Estava me lixando para ele, me lixando para a escola, para todo mundo. Meu planador se fora, e eu não podia conter as lágrimas pouco britânicas. Nunca seria um mordomo londrino.
A porta de meu quarto se abriu, e a silhueta de meu pai se recortou contra a luz do corredor. Sua voz profunda de pastor ecoou:
- O que está escondendo?
Não me movi. A surra por não se mover era um pouco maior que a de por lágrimas pouco britânicas, mas era menor que por construção e guarda de planadores alemães.
Ele avançou e puxou-me o pacote. Eu estava em estado de choque, por isso não reagi. Já teria acumulado três motivos para surra, mais um só valeria um desconto por quantidade, como faz o senhor Desmond, do mercado, que cobra menos quando se levam mais pães.
Meu pai abriu o pacote e olhou o conteúdo. "Estou lascado", pensei.
Ele nada falou, apenas colocou as peças cuidadosamente sobre minha escrivaninha, sentou-se na cadeira e recurvou seu corpo esguio sobre o pequeno modelo, o qual começou a consertar.
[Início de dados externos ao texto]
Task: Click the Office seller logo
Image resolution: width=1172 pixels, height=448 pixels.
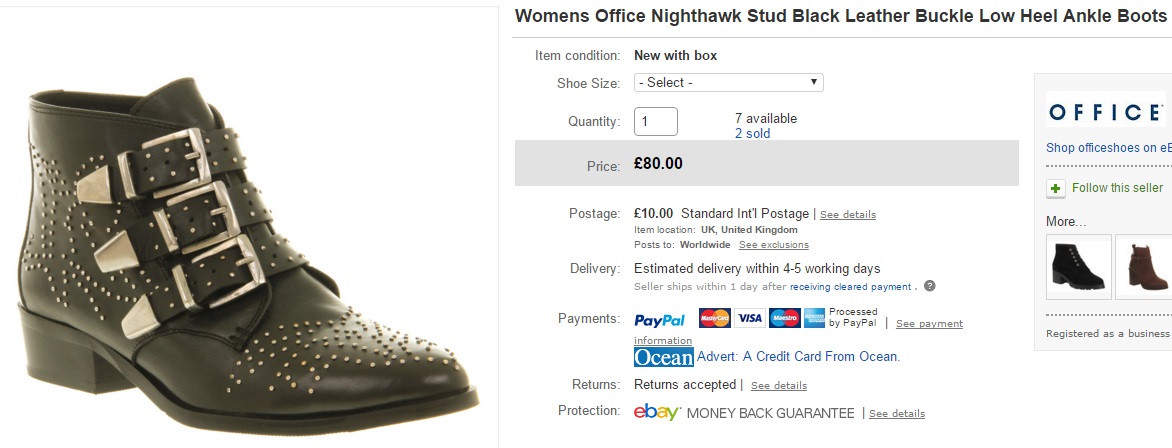Action: 1105,111
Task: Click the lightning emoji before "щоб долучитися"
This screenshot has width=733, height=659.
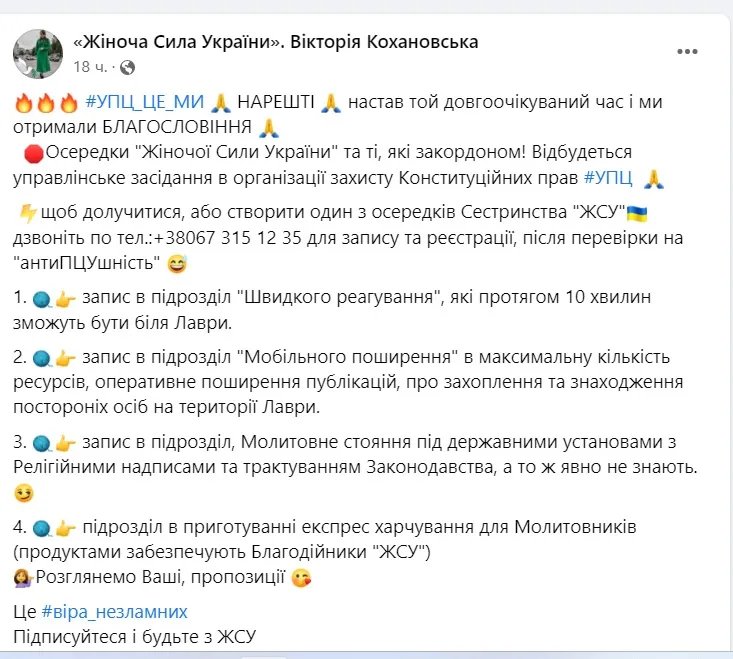Action: tap(27, 212)
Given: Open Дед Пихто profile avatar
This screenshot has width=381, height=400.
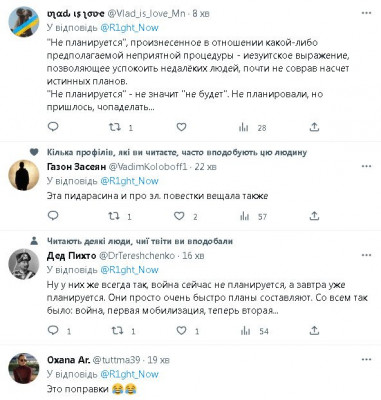Looking at the screenshot, I should click(x=23, y=264).
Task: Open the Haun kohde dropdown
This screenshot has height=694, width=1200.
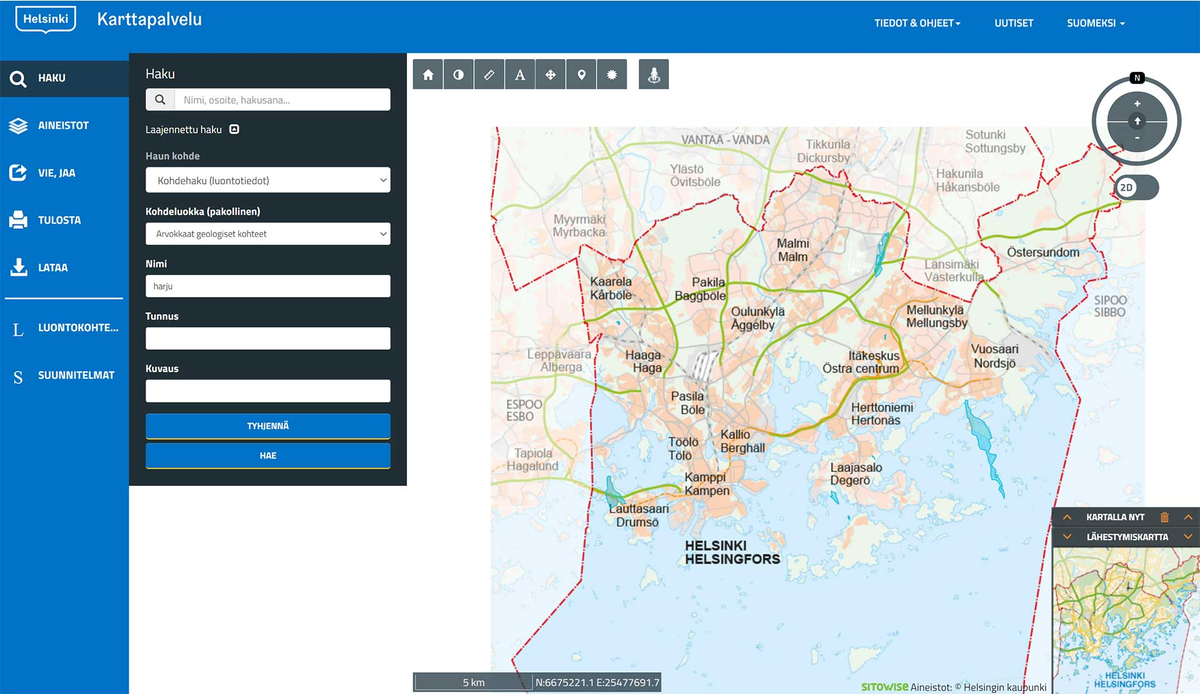Action: tap(268, 180)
Levantei-me e cheguei mais perto, fascinado com sua habilidade.
- Sabe, filho - ele disse baixo - Terei de abandonar as atividades sacerdotais.
Senti uma vontade de tocar em seu ombro, mas não sabia se era um gesto britânico o bastante. Também não sabia se a estranha decisão de meu pai tinha algo a ver com os eventos da manhã.
- Não aceitam pastores como eu na igreja.
- Como assim? O senhor é o pastor mais íntegro, mais... rígido... - tentava animá-lo, mas escassearam adjetivos elogiosos, pois a partir dali, seriam mentiras, que valiam uma sova maior que a de planadores alemães, suponho.
- Mas mesmo assim não aceitam - disse ele, passando a mão no meu rosto, uma sensação que eu não sentia há três anos, desde que mamãe morrera.
De repente, o planador tomou vida, e saiu voando, em círculos, pelo quarto, junto com meus lápis e utensílios pequenos, que o seguiram como um rastro. Os móveis passaram a dançar como aquelas bailarinas francesas, e tive uma vontade inexplicável de rir. É claro que não o aceitariam mais na igreja.
Nenhuma igreja aceitaria um pastor possuído.